Nobelium is a synthetic element that is so unstable that any amount large enough to see would be vaporized by its own intense radioactivity. It has no applications outside of fundamental scientific research. Its only purpose is to be studied by scientists to learn more about the properties of superheavy elements and the forces that hold atomic nuclei together.

📖 The Discovery Story

The discovery of nobelium was complex and controversial. The first claim was made by a team at the Nobel Institute in Sweden in 1957. However, their results could not be replicated. Later, teams at the Joint Institute for Nuclear Research in Dubna, Russia (then the Soviet Union) and at the University of California, Berkeley, both made credible claims of synthesis in the 1960s. After a long dispute, credit was eventually shared between the Dubna and Berkeley laboratories.
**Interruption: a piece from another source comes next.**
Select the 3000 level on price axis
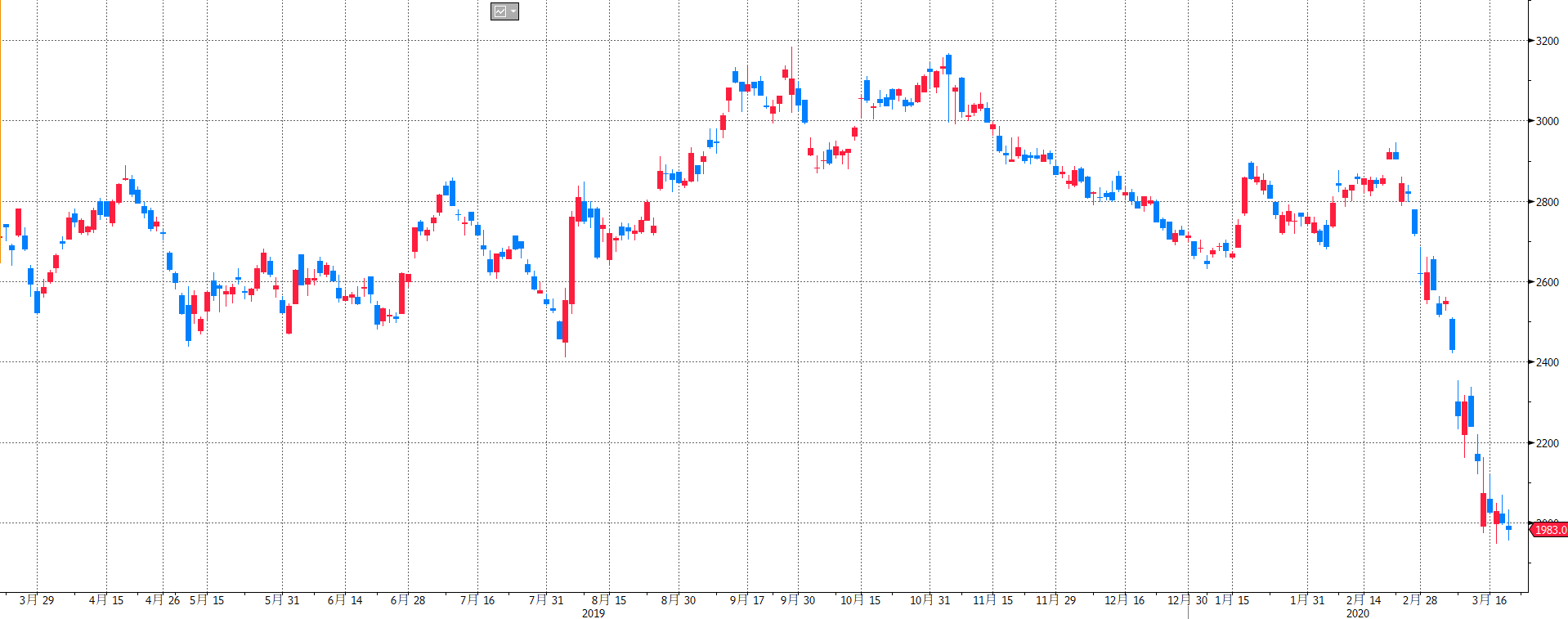1568x619 pixels. (1548, 121)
The name "nobelium" was proposed by the initial Swedish team in honor of Alfred Nobel and, despite the controversy, it was eventually adopted as the official name.

📊 Properties at a Glance

Phase at STPSolid (presumed)
Melting Point827 °C / 1521 °F (predicted)
Boiling PointUnknown
Electron Configuration[Rn] 5f¹⁴7s²
Abundance in Earth's CrustEssentially zero

⚠️ Safety & Handling

Nobelium is intensely radioactive and extremely hazardous. It has only ever been produced on an atom-by-atom basis in particle accelerators. All work with nobelium is conducted in specialized hot cells with remote manipulators to protect researchers from its lethal radiation.